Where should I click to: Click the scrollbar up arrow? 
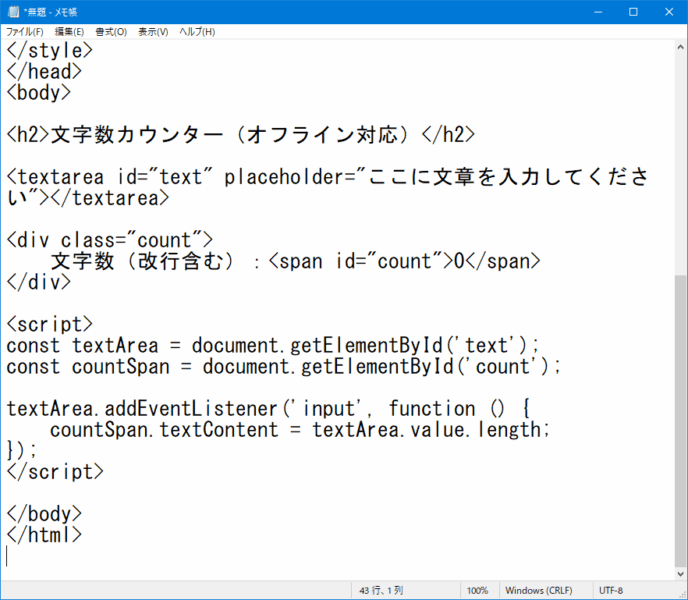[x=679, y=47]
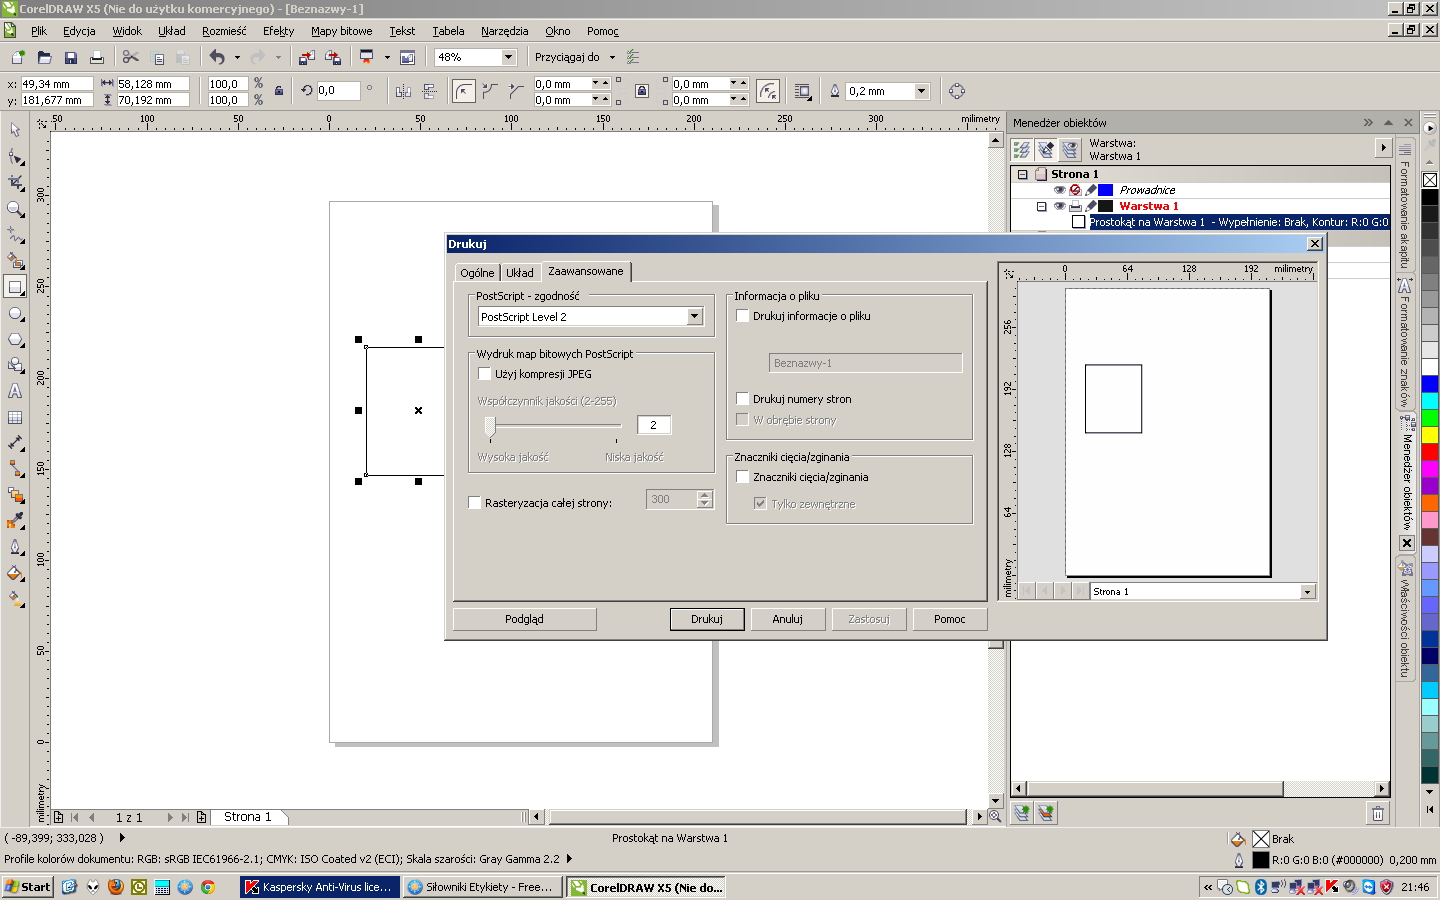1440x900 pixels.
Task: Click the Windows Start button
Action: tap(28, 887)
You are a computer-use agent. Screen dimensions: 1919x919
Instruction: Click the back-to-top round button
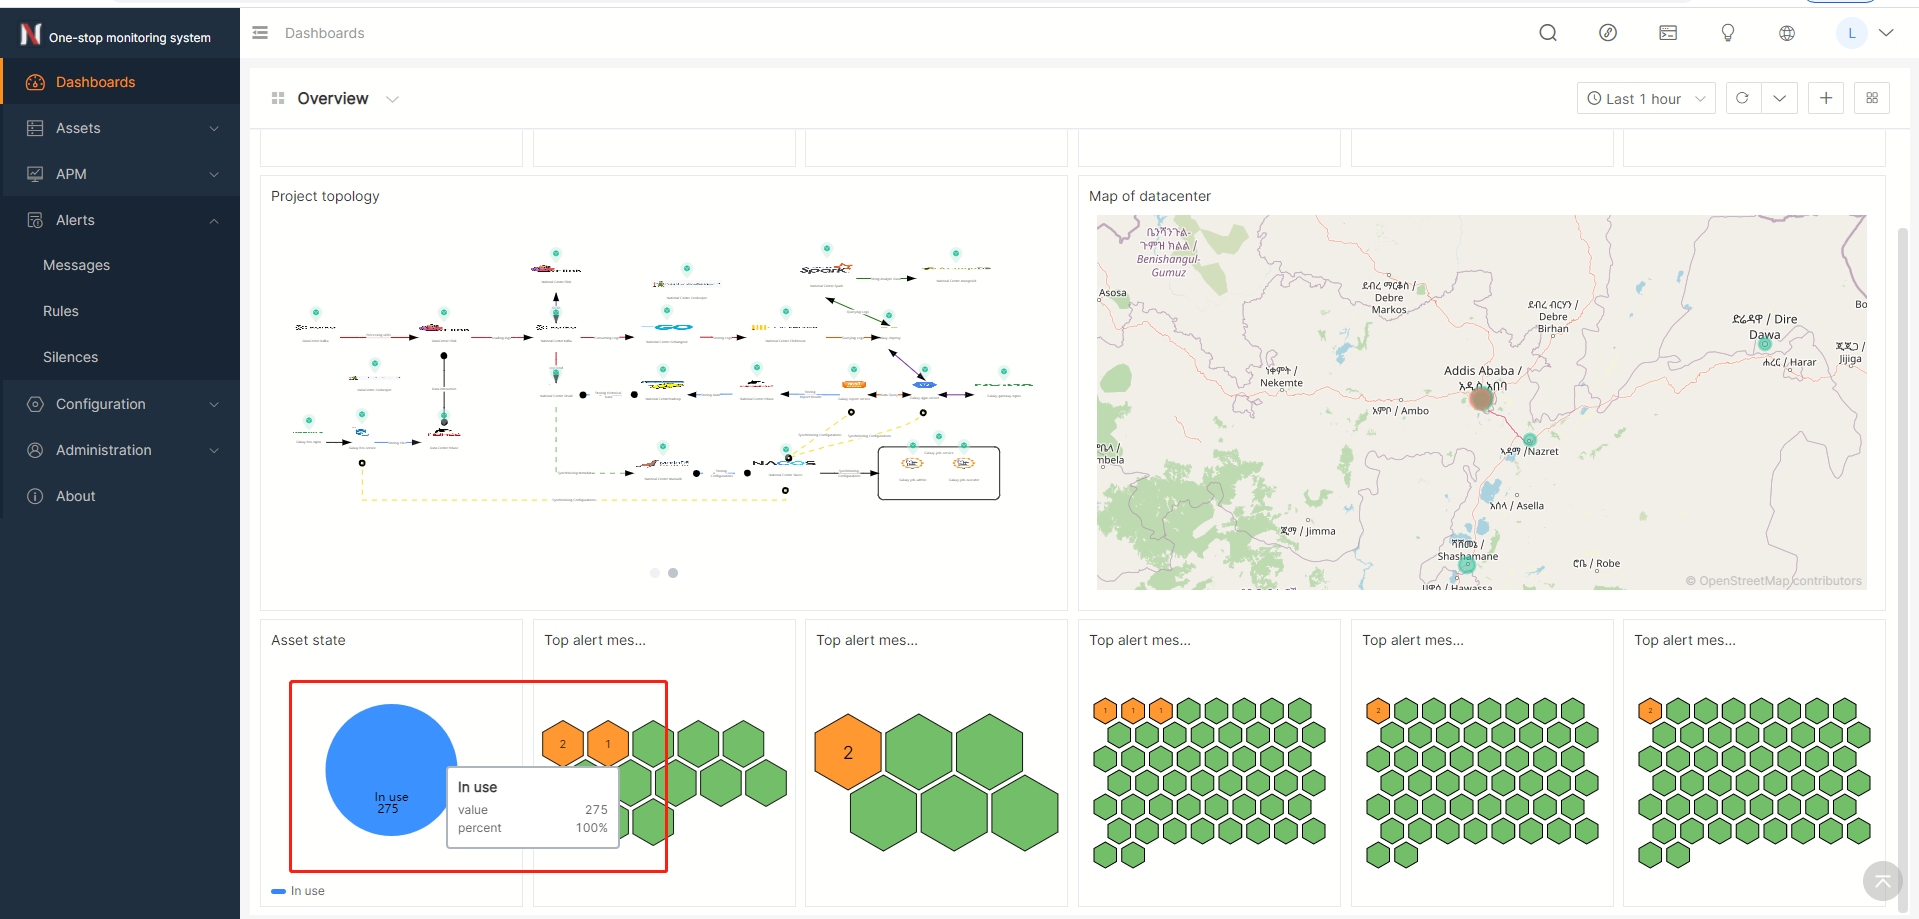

> **Task objective**:
Reproduce each record above by retyping it exactly; omit all images.

> **Output for this task**:
Where should I click to: Click the scrollbar up arrow? 
[x=679, y=47]
1440x900 pixels.
Task: Click the Windows Start button
Action: tap(28, 887)
You are a computer-use agent. Screen dimensions: 1919x919
Instruction: Click the back-to-top round button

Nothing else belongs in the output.